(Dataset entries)
════════════════
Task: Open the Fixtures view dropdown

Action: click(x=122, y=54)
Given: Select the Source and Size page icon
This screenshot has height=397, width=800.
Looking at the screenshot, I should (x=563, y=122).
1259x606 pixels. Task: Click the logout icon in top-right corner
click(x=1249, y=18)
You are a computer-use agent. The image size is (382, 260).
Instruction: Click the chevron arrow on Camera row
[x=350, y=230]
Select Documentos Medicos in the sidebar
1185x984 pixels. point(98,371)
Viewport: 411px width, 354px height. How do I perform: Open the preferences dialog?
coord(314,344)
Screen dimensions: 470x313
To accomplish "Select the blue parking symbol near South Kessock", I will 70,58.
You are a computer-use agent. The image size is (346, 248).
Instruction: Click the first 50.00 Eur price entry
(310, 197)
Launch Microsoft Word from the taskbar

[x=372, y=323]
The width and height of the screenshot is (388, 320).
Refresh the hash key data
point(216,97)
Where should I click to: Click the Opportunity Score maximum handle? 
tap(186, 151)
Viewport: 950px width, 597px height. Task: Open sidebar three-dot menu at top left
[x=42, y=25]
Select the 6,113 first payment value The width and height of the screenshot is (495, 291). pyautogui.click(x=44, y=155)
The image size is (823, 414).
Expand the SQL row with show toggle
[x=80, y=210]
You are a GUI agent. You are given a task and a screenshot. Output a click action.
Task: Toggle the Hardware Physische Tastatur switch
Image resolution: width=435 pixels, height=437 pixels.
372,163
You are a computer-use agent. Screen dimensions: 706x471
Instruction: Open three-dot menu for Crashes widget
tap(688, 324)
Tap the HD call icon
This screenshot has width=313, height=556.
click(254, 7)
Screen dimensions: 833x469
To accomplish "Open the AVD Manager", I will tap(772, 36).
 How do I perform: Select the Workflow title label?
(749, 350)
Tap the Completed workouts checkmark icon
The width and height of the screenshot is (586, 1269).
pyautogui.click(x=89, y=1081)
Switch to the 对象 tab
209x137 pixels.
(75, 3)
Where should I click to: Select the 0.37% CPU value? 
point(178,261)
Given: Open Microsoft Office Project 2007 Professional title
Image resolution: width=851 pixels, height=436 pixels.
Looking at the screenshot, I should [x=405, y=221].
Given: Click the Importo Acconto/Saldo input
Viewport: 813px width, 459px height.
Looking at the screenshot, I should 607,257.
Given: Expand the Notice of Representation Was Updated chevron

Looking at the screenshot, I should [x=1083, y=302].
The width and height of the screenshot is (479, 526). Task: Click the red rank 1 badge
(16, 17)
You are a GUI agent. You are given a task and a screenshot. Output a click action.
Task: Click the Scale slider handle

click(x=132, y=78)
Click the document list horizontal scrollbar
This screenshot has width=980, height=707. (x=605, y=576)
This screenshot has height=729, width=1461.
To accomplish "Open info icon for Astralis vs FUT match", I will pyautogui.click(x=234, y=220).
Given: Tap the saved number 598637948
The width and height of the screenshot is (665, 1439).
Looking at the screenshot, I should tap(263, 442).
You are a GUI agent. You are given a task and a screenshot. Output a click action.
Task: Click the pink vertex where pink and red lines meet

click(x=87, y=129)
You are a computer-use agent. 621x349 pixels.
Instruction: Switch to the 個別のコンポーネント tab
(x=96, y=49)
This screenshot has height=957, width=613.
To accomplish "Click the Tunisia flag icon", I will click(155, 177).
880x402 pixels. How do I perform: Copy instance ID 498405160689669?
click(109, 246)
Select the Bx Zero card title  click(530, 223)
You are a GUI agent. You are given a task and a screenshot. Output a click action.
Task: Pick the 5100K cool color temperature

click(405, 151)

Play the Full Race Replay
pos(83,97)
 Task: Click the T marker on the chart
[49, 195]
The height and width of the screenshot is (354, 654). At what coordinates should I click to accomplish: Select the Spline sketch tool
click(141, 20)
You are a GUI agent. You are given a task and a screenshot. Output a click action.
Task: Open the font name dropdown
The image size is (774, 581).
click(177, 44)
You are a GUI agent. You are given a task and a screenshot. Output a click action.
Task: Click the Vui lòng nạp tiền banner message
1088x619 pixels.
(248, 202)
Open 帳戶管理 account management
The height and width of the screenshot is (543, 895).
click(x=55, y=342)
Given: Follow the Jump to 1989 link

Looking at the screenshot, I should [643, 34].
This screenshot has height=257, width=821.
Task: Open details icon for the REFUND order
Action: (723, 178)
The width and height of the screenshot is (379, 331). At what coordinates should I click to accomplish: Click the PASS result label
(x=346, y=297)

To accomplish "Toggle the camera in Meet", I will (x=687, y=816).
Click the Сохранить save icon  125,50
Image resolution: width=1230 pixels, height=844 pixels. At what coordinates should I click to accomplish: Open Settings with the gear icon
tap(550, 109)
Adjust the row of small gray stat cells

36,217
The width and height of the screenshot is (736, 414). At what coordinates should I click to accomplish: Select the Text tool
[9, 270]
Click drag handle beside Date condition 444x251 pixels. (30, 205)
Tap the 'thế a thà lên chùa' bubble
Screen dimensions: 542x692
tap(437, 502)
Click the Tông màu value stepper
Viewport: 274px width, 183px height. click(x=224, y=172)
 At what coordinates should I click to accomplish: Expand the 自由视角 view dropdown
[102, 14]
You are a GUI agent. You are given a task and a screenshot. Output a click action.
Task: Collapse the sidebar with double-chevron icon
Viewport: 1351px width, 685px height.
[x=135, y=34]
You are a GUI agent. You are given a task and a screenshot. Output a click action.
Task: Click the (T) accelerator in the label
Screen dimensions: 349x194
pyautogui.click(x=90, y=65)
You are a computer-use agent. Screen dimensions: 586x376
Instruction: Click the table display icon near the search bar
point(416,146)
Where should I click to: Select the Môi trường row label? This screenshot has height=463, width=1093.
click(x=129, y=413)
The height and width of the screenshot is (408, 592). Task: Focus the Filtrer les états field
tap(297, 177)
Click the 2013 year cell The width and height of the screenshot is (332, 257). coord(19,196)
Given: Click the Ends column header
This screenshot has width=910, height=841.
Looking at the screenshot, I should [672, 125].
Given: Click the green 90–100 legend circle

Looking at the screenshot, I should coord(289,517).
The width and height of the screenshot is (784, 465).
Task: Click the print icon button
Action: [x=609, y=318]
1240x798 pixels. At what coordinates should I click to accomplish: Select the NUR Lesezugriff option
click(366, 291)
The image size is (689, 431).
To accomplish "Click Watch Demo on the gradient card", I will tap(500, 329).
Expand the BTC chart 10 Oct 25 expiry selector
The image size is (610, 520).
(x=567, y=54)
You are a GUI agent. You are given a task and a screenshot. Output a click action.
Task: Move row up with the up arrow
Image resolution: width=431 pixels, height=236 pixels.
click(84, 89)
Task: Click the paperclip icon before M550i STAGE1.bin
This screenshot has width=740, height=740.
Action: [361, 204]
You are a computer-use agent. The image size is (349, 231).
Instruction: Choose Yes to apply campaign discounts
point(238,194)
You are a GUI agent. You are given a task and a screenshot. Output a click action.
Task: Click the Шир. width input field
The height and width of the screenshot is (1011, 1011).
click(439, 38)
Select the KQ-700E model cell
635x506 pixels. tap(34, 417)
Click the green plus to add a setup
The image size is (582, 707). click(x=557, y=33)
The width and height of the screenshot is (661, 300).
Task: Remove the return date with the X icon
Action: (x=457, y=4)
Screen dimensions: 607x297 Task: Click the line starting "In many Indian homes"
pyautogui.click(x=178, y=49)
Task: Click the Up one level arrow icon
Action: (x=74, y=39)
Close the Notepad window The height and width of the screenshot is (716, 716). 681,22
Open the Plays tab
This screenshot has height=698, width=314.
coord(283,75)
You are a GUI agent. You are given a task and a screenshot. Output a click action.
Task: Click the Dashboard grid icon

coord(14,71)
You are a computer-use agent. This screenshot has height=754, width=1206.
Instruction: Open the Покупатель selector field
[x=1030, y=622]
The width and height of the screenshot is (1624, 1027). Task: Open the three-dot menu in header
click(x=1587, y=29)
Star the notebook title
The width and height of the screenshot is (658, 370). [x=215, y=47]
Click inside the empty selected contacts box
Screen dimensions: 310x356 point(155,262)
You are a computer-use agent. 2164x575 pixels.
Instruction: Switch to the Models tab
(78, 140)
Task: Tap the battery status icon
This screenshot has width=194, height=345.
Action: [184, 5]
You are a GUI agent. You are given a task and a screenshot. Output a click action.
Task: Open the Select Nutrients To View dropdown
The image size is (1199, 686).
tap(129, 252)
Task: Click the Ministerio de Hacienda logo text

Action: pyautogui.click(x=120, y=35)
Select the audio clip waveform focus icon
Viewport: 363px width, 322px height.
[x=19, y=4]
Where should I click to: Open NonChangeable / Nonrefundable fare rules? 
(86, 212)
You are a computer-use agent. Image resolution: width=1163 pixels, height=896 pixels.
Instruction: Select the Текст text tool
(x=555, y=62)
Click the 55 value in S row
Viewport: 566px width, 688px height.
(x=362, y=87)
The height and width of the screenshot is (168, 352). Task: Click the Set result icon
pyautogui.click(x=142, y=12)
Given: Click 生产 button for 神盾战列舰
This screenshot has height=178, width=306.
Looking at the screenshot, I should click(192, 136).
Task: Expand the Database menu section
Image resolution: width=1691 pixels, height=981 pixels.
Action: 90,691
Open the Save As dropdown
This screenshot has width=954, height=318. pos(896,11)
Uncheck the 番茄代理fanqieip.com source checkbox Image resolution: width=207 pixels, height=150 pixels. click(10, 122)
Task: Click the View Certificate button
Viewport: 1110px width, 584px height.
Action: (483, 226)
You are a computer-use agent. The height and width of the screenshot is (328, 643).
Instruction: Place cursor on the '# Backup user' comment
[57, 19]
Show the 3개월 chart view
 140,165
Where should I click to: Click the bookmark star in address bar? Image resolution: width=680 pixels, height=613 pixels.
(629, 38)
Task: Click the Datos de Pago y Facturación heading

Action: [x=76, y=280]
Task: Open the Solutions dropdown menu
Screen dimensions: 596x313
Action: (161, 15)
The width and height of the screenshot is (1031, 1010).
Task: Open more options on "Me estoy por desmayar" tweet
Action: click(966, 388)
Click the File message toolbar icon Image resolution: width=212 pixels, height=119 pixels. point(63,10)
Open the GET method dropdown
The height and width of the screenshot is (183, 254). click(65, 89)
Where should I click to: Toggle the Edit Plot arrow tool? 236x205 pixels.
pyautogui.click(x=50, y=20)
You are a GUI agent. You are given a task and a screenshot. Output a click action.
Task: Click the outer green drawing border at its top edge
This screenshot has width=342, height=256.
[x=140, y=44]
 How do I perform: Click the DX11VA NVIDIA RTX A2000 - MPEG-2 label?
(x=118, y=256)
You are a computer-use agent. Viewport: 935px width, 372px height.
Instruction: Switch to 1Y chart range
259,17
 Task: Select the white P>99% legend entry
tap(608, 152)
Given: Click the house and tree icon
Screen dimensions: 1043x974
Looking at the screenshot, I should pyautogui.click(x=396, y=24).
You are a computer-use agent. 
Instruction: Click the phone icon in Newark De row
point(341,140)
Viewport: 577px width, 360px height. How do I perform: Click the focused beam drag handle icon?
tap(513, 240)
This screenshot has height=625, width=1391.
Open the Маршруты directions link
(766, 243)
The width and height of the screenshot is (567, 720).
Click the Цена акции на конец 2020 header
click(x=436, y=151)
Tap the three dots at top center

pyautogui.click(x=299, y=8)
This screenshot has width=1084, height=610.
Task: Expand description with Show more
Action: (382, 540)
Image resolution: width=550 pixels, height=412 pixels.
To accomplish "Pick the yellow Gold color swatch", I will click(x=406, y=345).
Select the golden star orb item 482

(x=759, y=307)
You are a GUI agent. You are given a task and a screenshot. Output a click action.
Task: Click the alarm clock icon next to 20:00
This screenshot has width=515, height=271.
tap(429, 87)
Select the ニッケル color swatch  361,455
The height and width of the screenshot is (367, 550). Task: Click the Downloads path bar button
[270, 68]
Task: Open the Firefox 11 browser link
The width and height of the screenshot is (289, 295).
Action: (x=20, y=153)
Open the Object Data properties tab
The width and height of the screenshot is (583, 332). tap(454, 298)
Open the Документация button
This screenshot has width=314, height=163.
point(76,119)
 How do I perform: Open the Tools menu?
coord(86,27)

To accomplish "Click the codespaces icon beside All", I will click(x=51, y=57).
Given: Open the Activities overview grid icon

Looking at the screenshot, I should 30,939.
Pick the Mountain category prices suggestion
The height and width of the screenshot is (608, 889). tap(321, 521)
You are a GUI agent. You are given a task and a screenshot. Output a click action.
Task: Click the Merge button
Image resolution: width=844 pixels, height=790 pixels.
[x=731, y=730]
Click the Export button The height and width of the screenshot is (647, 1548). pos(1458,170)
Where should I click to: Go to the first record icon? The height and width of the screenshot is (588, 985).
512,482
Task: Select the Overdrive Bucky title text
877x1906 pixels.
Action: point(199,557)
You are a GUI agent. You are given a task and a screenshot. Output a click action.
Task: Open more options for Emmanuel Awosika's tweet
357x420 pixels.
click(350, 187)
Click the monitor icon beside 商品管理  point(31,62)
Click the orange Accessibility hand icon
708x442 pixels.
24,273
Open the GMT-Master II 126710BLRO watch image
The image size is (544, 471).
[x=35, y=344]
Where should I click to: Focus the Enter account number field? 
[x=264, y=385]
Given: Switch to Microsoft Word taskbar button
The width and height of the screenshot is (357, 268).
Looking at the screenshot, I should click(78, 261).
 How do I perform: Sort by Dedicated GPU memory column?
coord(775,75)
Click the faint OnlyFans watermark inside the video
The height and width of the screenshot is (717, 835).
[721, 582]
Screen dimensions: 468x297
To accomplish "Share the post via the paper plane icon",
════════════════
Your instructions: Copy the lines of the data above exactly as written, beginning with the line containing "You are a computer-use agent. The height" and ending with the line containing "Task: Open the Solutions dropdown menu", and leave out all other lines.

Answer space:
You are a computer-use agent. The height and width of the screenshot is (328, 643).
Instruction: Place cursor on the '# Backup user' comment
[57, 19]
Show the 3개월 chart view
 140,165
Where should I click to: Click the bookmark star in address bar? Image resolution: width=680 pixels, height=613 pixels.
(629, 38)
Task: Click the Datos de Pago y Facturación heading

Action: [x=76, y=280]
Task: Open the Solutions dropdown menu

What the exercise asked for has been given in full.